» WHAT IS BEING ASKED:
Your answer should hold exactly the lines from the line containing "Screen dimensions: 717x593" through the end of the entries that follow.

[Stored items]

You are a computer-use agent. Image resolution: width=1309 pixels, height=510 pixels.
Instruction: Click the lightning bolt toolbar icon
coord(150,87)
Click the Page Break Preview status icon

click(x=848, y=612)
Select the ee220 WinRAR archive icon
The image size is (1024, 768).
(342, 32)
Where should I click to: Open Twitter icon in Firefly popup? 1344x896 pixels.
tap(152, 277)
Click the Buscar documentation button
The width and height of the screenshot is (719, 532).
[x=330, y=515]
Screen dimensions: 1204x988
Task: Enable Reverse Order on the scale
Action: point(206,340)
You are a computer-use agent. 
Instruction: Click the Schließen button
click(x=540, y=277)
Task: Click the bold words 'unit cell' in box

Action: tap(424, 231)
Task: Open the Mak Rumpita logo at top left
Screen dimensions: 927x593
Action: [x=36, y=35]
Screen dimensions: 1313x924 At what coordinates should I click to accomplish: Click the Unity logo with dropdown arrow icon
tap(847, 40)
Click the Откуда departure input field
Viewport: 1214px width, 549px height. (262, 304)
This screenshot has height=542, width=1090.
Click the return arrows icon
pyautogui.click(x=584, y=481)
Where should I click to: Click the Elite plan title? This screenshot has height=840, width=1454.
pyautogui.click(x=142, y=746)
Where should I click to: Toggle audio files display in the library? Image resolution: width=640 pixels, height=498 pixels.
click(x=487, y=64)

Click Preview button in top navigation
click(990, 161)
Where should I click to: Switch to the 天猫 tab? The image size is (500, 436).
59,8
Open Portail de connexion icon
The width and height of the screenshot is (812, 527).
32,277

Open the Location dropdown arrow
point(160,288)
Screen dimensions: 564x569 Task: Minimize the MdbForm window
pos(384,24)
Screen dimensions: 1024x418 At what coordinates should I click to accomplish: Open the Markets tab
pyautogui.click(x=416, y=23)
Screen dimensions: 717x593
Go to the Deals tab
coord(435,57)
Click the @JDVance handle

» FINAL ANSWER:
Screen dimensions: 717x593
Go to the Deals tab
coord(435,57)
Click the @JDVance handle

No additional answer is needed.